Albany teacher ‘builds a new model’

Author: Liza Frenette
It's What We Do: Brian Huskie

Brian Huskie’s refugee students are far more than beautiful, foreign faces and strange, rolling languages to him. He knows their stories, and they are entwined with his own frayed rope and hope.

He’s a National Board Certified Teacher and member of the Albany Public School Teachers Association. His teenage students are the age the children he met in Iraq would now be; the little ones on the streets when he was a soldier.

Huskie has two young sons now, and they are the age of the Iraqi children he saw as a combat soldier; children who scratched bullets on the pavement for the thrill of a tiny fire; who showed off their scars.  Huskie said they burned the youngsters’ school desks one December to keep warm.

Today, his mission is to establish an endowment at the State University of New York at Albany to provide a college scholarship each year for one of those immigrant students from Albany High School.

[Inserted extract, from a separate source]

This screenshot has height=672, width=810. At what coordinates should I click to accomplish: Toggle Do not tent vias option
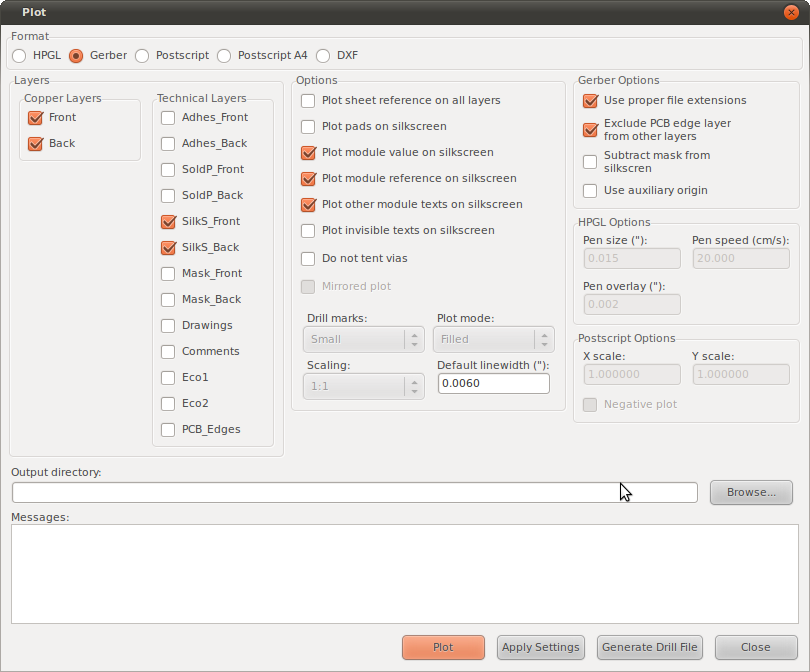[308, 259]

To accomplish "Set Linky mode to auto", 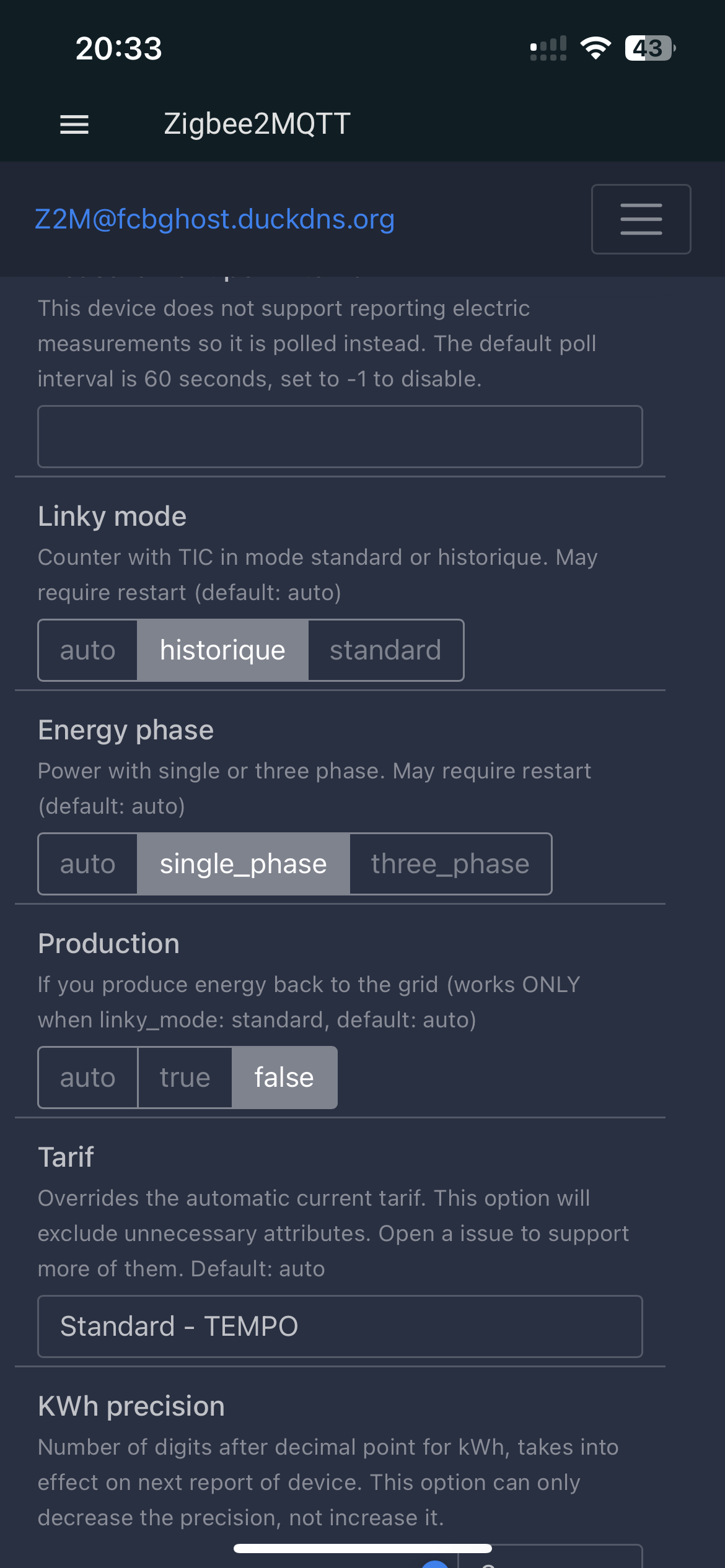I will 87,650.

He is walking 25 miles on May 28, beginning and ending in Colonie, and Albany suburb, to raise money toward an October goal of $25,000 to establish the scholarship.

Walking with him are colleagues Mike Elliott, data coach and Albany PSTA member, and Lisa Angerame of the Albany PS United Employees.

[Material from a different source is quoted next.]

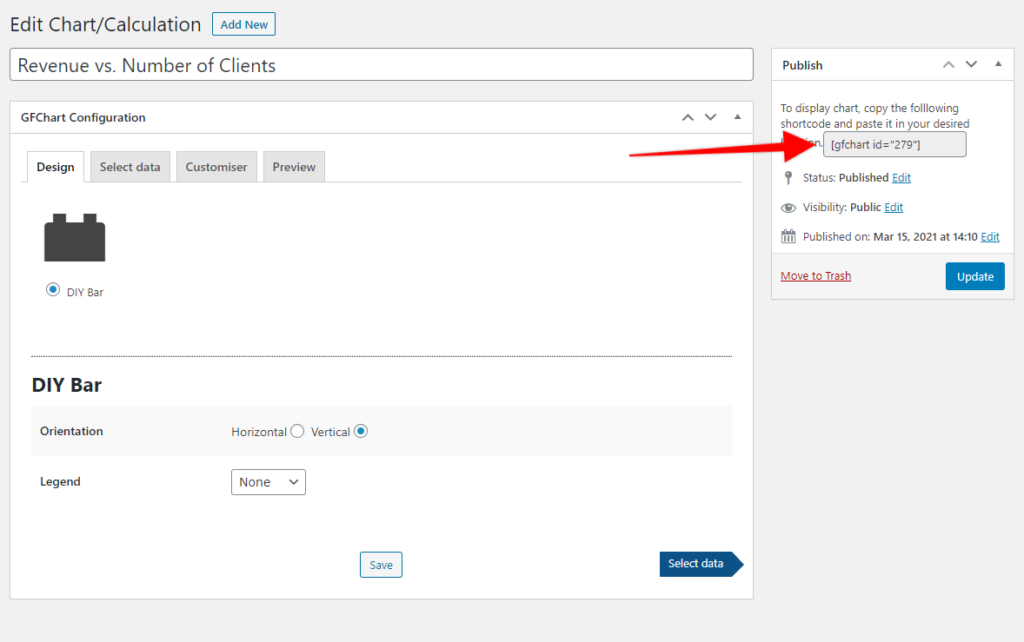Image resolution: width=1024 pixels, height=642 pixels.
Task: Select the DIY Bar radio button
Action: (x=52, y=291)
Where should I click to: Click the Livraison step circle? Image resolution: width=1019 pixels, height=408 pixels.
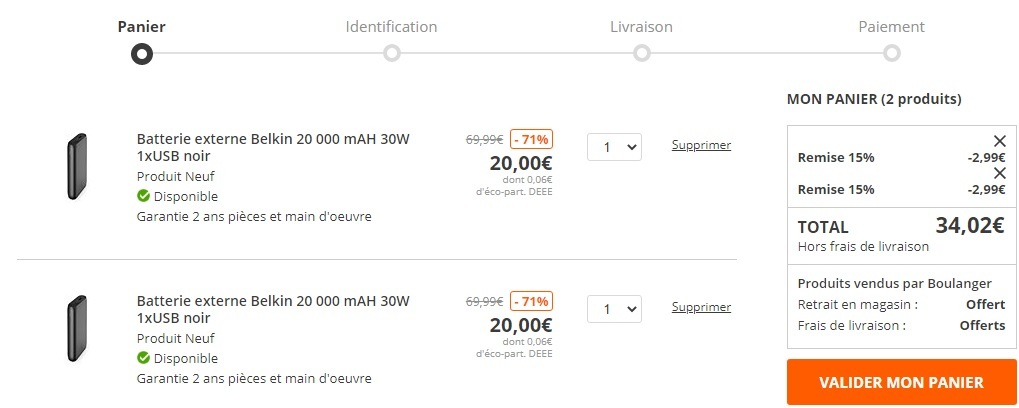[x=641, y=53]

Huskie was young, eager and full of energy when he joined the National Guard in 1999. He knew how to accelerate quickly.

After the terrorist attacks on America in 2001, he patrolled the subways of New York City for four months. Then he trained for five months at Fort Drum in Watertown, where he read “The Things They Carried,” a Tim O’Brien novel about random items American soldiers carried with them in Viet Nam. He thought it was “kind of silly.”

He was sent to Kuwait and Iraq in 2004.

Adrenalin and action marked much of his time there: ambushes, mountain patrols, “snatch and grabs” to make arrests, patrols at traffic control points and insurgent-led terror. There was an all- day battle in Samarra with tanks and helicopters as the “city fell into chaos.” There was the time he was blasted from his chair by a rocket-propelled grenade

“It was like a matrix,” Huskie said.

His troops were hit with mortar rounds on a weekly basis. He went without showers, sometimes without much food, and sizzled his energy field with a hypersensitive awareness. He was constantly testing himself, he said.

Of course, Huskie remembers the children.

“They were these little kids running around for pencils or candy. They’d scratch a bullet, take the gunpowder out and light it on fire,” he said. Huskie remembers one child who was so scared during a raid on his house that he completely went limp; Huskie’s own toddler did the same thing a few years later when fireworks scared him.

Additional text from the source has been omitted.